[[ EXERCISE MATERIAL, beginning ]]
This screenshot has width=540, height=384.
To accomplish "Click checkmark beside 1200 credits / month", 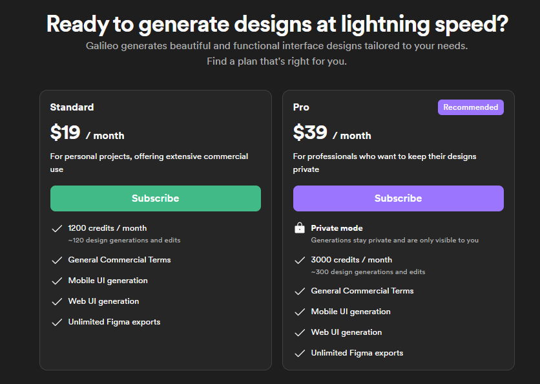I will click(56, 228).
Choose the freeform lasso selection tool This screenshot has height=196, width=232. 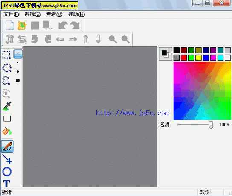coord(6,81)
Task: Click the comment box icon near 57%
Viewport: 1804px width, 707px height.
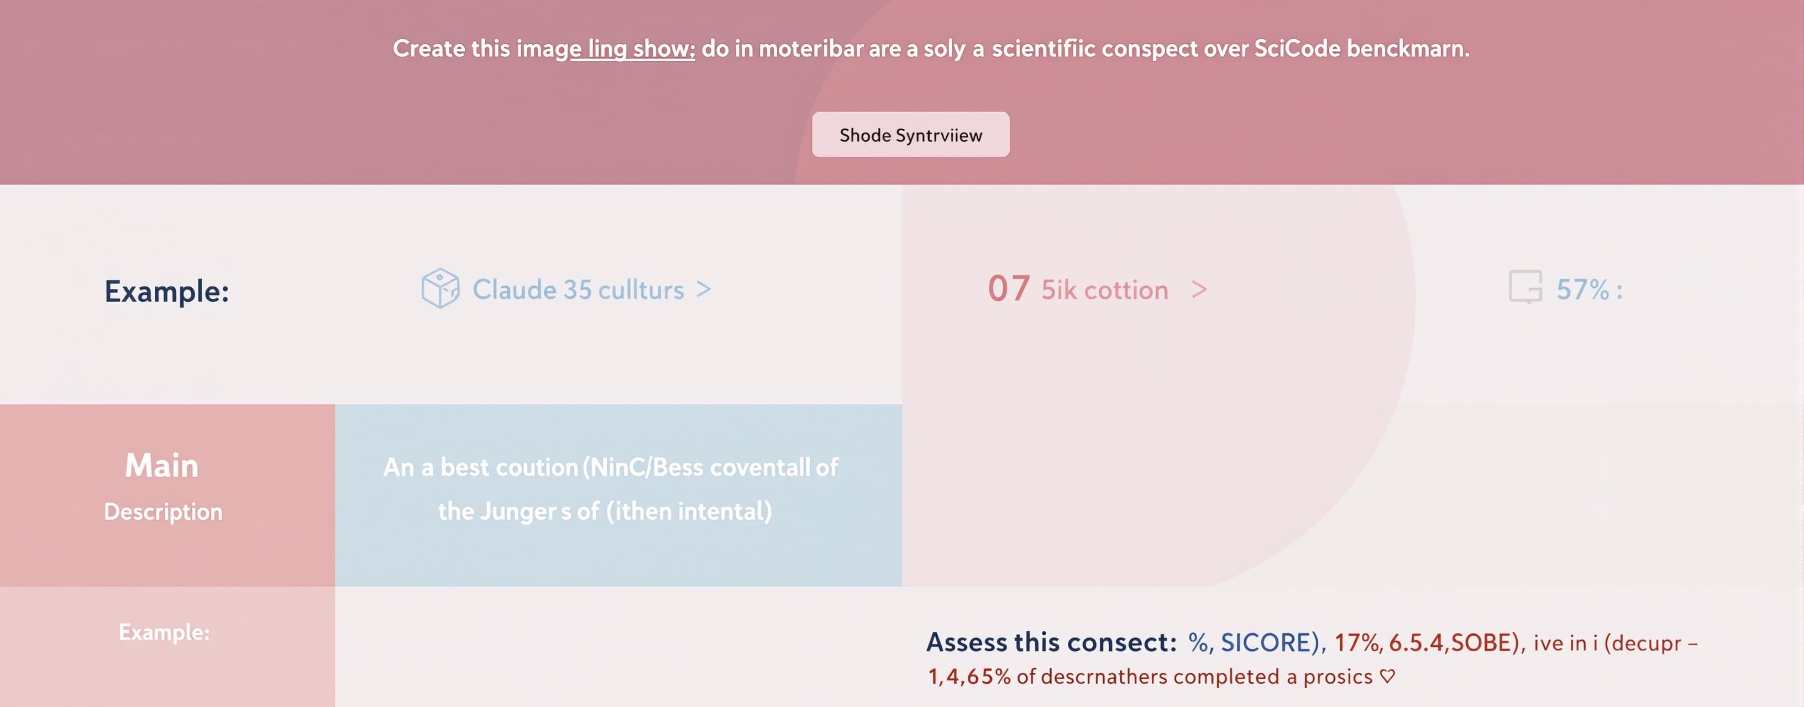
[[ EXERCISE MATERIAL, end ]]
REQUIRED ACTION: Starting at the line with "Task: Click the comment box icon near 57%", write out every line exactly through the final line of the records above, both included, and skip the pictures.

FINAL ANSWER:
Task: Click the comment box icon near 57%
Viewport: 1804px width, 707px height.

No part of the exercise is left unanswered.